[TEXTO PROPORCIONADO]
Sólo queda una disputa en torno a cómo se asienta la verdad histórica
de los hechos, con una derecha que describe aquellos días, cuando millones se movilizaron como un estallido delincuencial
; y una izquierda que apenas se asoma a justificarlos.
El propio colectivo social parece sentir vergüenza de sí mismo, porque el respaldo a la movilización es de 23 por ciento, lejano a ese 55 por ciento que llegó a tener, según el Centro de Estudios Públicos.
El estallido fue antecedido por grandes movilizaciones: los estudiantes en 2006, 2011 y 2019, contra la mercantilización y en favor de educación gratuita y de calidad; los jubilados y organizaciones sociales contra el sistema previsional individualista en 2016 y 2017, la enorme marcha feminista de 2018; también, de comunidades severamente afectadas por la contaminación o la sequía.
El ambiente venía caldeado además por abusos del empresariado, colusiones de precios en sectores sensibles como los medicamentos, la alimentación y productos sanitarios. La clase política figuraba involucrada en financiamiento ilegal a partidos y parlamentarios.
La ira comenzó en el Metro
La memoria dice que en la antesala del 18-O, el ministro de Hacienda recomendó con sarcasmo a los románticos
comprar flores porque había bajado su precio, al comentar la inflación mensual; que el subsecretario de Salud teorizó que las filas de amanecida en los consultorios eran porque los enfermos no solamente van a ver al médico, sino que es un elemento de reunión social
, y que el ministro de Economía, frente al alza en el pasaje del Metro, recomendó madrugar aún más y tomar el tren antes de las 7 de la mañana con tarifa más baja.

[INSTRUCCIONES]
[A] Enumera los cargos de gobierno que, según el texto sobre el estallido social, hicieron declaraciones en la antesala del 18-O.
[B] Prosigue el texto sobre el estallido social a partir de su última oración.

[CONJUNTO DE DATOS]
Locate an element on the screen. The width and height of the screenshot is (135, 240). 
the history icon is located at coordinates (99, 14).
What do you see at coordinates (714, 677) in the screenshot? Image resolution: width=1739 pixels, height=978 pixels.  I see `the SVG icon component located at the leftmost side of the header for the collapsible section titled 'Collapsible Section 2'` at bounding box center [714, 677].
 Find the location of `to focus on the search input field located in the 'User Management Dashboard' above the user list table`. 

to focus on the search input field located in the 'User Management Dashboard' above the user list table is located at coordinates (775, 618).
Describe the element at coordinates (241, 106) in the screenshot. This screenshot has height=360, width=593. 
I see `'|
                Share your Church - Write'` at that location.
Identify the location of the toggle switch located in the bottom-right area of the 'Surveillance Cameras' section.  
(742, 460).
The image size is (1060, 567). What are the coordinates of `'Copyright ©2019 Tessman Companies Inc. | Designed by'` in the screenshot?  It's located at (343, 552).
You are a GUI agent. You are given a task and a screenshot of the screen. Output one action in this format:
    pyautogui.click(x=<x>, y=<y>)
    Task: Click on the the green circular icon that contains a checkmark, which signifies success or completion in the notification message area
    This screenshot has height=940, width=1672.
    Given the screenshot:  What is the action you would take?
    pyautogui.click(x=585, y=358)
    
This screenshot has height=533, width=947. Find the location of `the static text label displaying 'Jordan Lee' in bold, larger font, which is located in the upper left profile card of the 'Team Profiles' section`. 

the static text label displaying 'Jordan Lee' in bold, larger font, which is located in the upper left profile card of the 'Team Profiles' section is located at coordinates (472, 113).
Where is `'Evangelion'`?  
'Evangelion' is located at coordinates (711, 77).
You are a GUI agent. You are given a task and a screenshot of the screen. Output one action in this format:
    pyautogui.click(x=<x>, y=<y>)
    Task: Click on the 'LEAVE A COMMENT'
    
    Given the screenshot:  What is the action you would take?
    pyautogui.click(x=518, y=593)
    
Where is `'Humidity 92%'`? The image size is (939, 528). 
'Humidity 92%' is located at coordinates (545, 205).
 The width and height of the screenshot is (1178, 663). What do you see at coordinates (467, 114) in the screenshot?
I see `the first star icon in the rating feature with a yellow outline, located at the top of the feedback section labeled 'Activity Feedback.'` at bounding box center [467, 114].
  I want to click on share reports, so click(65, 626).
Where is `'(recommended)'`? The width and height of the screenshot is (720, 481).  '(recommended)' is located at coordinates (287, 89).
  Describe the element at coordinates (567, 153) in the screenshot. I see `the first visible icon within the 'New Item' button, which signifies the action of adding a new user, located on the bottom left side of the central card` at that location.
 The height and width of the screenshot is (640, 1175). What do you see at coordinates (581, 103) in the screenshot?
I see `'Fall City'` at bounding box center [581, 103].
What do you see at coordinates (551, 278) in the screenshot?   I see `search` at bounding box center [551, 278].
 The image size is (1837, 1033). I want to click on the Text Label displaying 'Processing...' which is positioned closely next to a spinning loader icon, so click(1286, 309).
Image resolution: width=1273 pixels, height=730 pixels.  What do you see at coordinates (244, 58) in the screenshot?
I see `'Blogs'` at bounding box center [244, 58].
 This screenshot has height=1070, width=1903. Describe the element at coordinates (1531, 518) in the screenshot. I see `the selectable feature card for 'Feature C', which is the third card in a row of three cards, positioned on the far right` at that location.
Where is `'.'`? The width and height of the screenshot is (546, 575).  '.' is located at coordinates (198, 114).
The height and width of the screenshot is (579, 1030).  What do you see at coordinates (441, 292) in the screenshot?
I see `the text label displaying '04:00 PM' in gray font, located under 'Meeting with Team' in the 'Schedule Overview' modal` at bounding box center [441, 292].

[RESPUESTAS POR TAREA]
[A] El ministro de Hacienda, el subsecretario de Salud y el ministro de Economía.

[B]
La gota que derramó la rabia vino por boca del presidente del Metro: “Cabros (muchachos), esto no prendió, no se han ganado el apoyo de la población, ni siquiera en Twitter; la gente está en otra, el chileno es bastante más civilizado y lo único que he visto es un gran rechazo”, les dijo arrogante a los estudiantes que llevaban semanas protestando y saltándose los torniquetes.
Todos debieron morderse la lengua porque la tarde de aquel día, cuando la gente comenzaba el retorno y las evasiones eran masivas, Carabineros arrojó bombas lacrimógenas adentro de las estaciones, los gases se colaron en los trenes, la gente se desbandó en huida mientras se cerraban los accesos, el transporte público de superficie colapsó y la ciudad entró en caos, con millones caminando por horas a sus casas.
El entonces presidente, Sebastián Piñera, quien se enteró mientras comía pizza con su familia en un restaurante capitalino, regresó a La Moneda a monitorear. Pero era imposible, la crisis se inflamaba, comenzaban los incendios intencionales en las estaciones del Metro, unas 77 fueron quemadas o desvencijadas; también los saqueos a los supermercados, la destrucción de los pórticos de las carreteras concesionadas, una furia social generalizada se apoderaba del país.
El gobernante quedó descolocado, su interpretación fue que estamos en guerra contra un enemigo poderoso, implacable, que no respeta a nada ni a nadie y que está dispuesto a usar la violencia y la delincuencia sin ningún límite, incluso cuando significa la pérdida de vidas humanas, con el único propósito de producir el mayor daño posible
. Después diría que se trató de un golpe de Estado no tradicional
.
Una semana después la ciudadanía contestó con una manifestación que en Santiago sumó 2 millones de personas y a cientos de miles en otras ciudades. Le siguieron dos meses de protestas cuya represión policial y militar dejó unos 38 muertos, miles de heridos, centenares de ellos mutilados en sus rostros u ojos,12 mil 500 personas requirieron atención de urgencias en un hospital y hubo 8 mil 500 denuncias por delitos de violencia institucional.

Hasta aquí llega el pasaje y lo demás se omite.